=== Dataset ===

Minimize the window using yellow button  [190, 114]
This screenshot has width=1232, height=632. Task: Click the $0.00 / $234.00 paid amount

===
=== Dataset ===

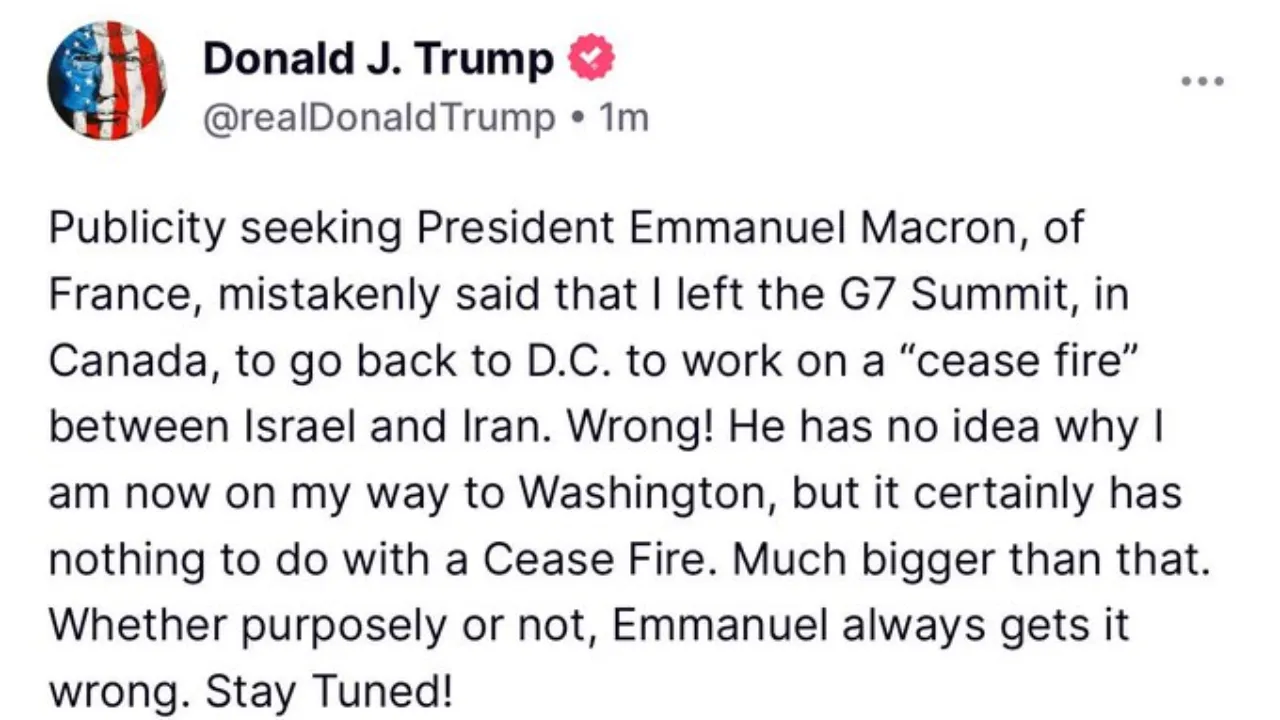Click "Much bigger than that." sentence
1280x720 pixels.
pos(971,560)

===
=== Dataset ===

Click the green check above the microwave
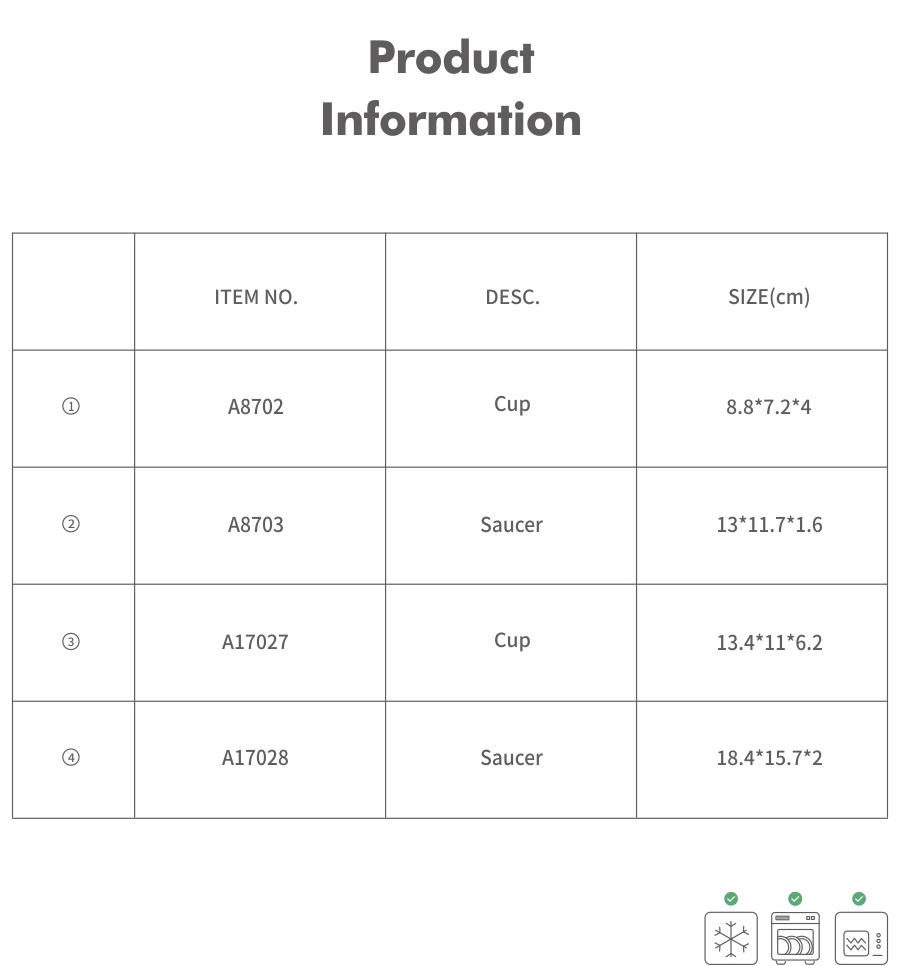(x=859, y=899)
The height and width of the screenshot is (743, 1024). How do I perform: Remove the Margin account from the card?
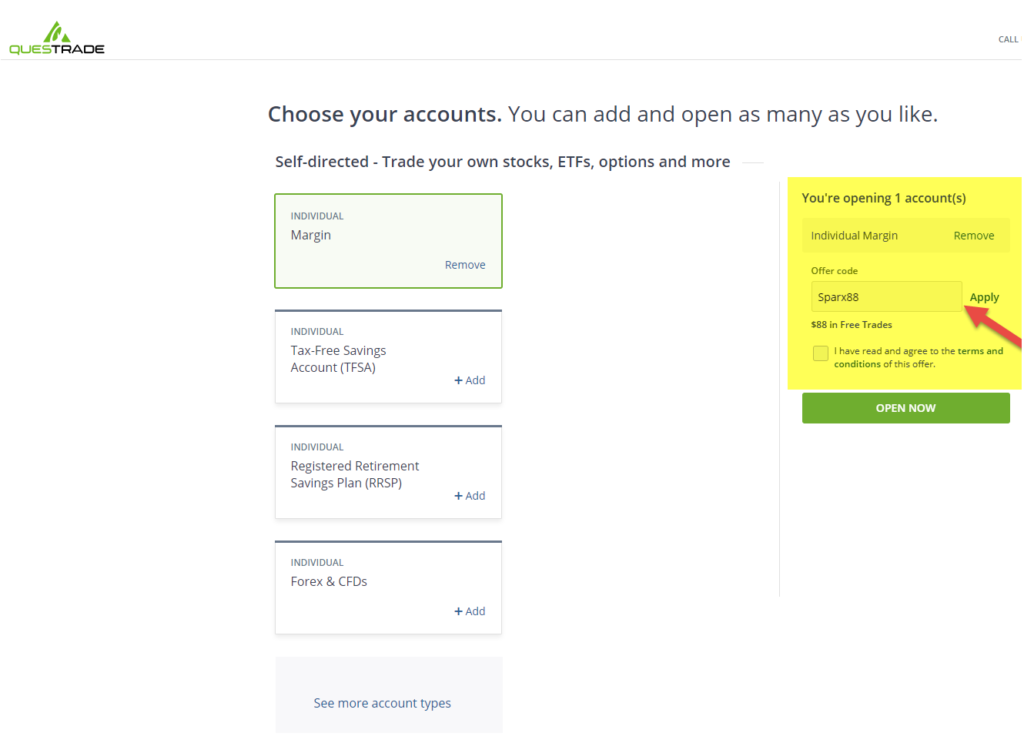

===

Which lines in the records contain the word "height"? Pull out each of them and copy it in full.

This screenshot has width=1232, height=632. Task: Click the $0.00 / $234.00 paid amount
The height and width of the screenshot is (743, 1024). How do I perform: Remove the Margin account from the card?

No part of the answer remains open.